*** Opening Input for this task ***

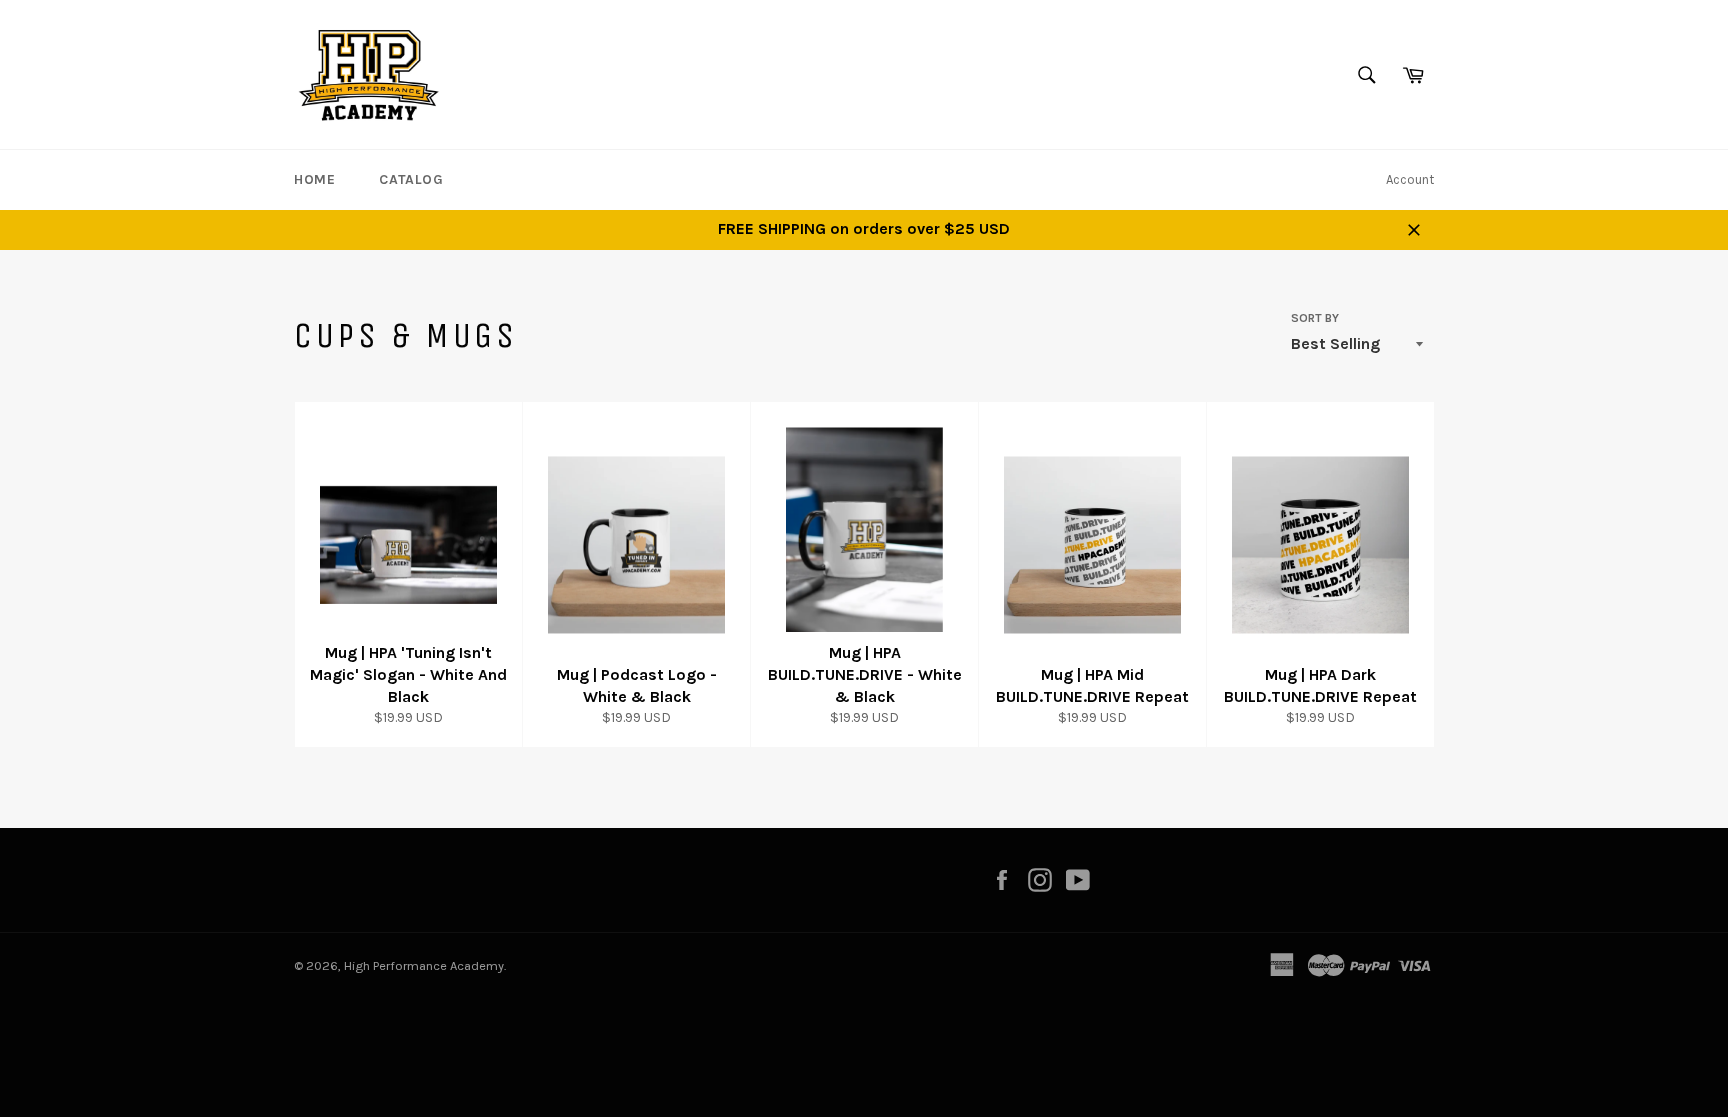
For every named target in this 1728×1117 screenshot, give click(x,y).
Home (314, 179)
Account (1410, 179)
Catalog (411, 179)
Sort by (1315, 318)
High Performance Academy (424, 965)
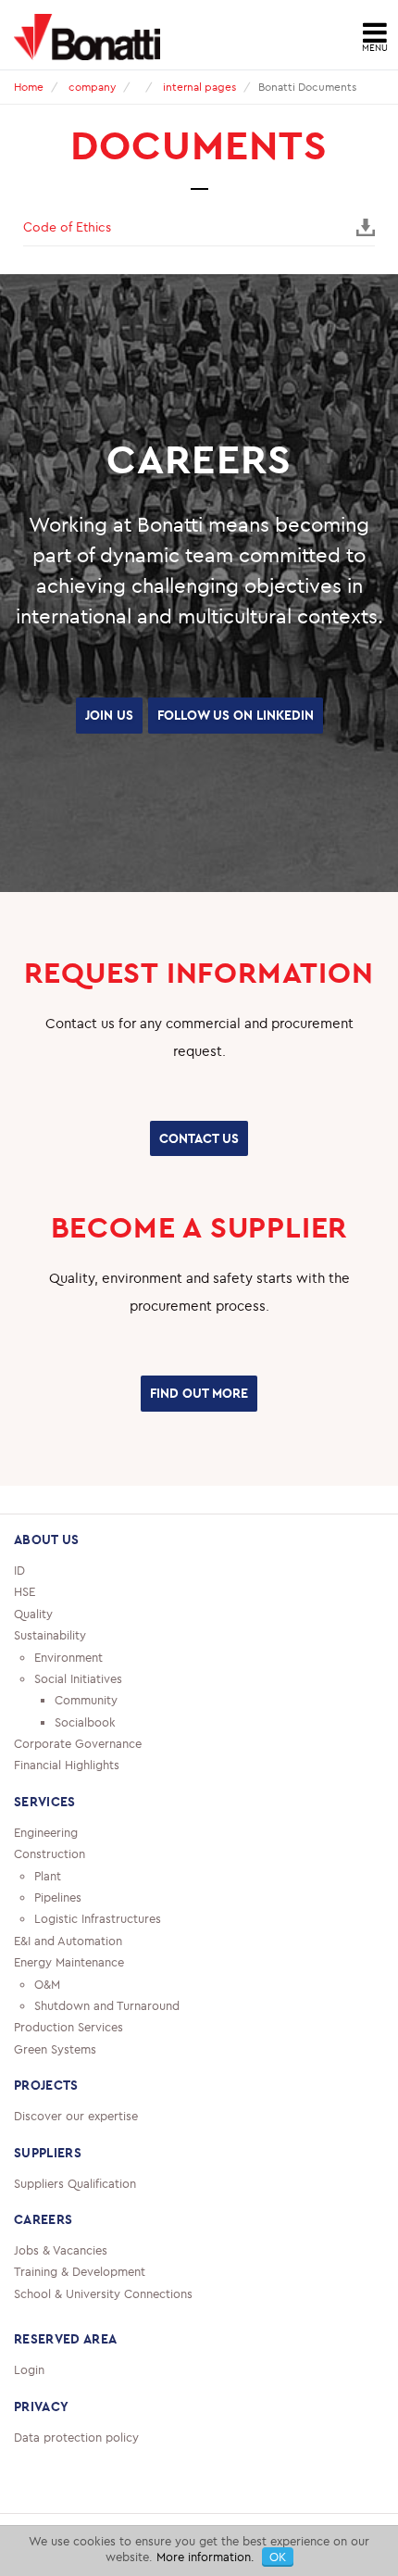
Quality (33, 1648)
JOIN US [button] (199, 713)
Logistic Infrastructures (97, 1954)
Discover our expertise (76, 2151)
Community (86, 1735)
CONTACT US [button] (199, 1181)
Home (29, 87)
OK (277, 2556)
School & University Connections (103, 2328)
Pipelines (57, 1933)
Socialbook (85, 1757)
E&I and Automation (68, 1975)
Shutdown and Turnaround (107, 2041)
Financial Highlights (66, 1800)
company (92, 87)
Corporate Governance (78, 1779)
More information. (205, 2556)
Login (29, 2405)
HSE (24, 1627)
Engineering (46, 1867)
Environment (68, 1692)
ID (19, 1606)
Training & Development (79, 2307)
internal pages (199, 87)
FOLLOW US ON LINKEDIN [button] (199, 763)
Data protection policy (76, 2472)
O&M (47, 2019)
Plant (47, 1911)
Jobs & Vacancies (60, 2286)
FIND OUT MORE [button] (199, 1432)
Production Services (68, 2062)
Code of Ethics (67, 227)
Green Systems (55, 2084)
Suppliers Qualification (75, 2218)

*** Closing Input for this task ***

- **Your task**
Leaving the pictures out, output all of the listing exactly.

- **Result**
For every named target in this 1728×1117 screenshot, give click(x,y).
Home (314, 179)
Account (1410, 179)
Catalog (411, 179)
Sort by (1315, 318)
High Performance Academy (424, 965)
Quality (33, 1648)
JOIN US [button] (199, 713)
Logistic Infrastructures (97, 1954)
Discover our expertise (76, 2151)
Community (86, 1735)
CONTACT US [button] (199, 1181)
Home (29, 87)
OK (277, 2556)
School & University Connections (103, 2328)
Pipelines (57, 1933)
Socialbook (85, 1757)
E&I and Automation (68, 1975)
Shutdown and Turnaround (107, 2041)
Financial Highlights (66, 1800)
company (92, 87)
Corporate Governance (78, 1779)
More information. (205, 2556)
Login (29, 2405)
HSE (24, 1627)
Engineering (46, 1867)
Environment (68, 1692)
ID (19, 1606)
Training & Development (79, 2307)
internal pages (199, 87)
FOLLOW US ON LINKEDIN [button] (199, 763)
Data protection policy (76, 2472)
O&M (47, 2019)
Plant (47, 1911)
Jobs & Vacancies (60, 2286)
FIND OUT MORE [button] (199, 1432)
Production Services (68, 2062)
Code of Ethics (67, 227)
Green Systems (55, 2084)
Suppliers Qualification (75, 2218)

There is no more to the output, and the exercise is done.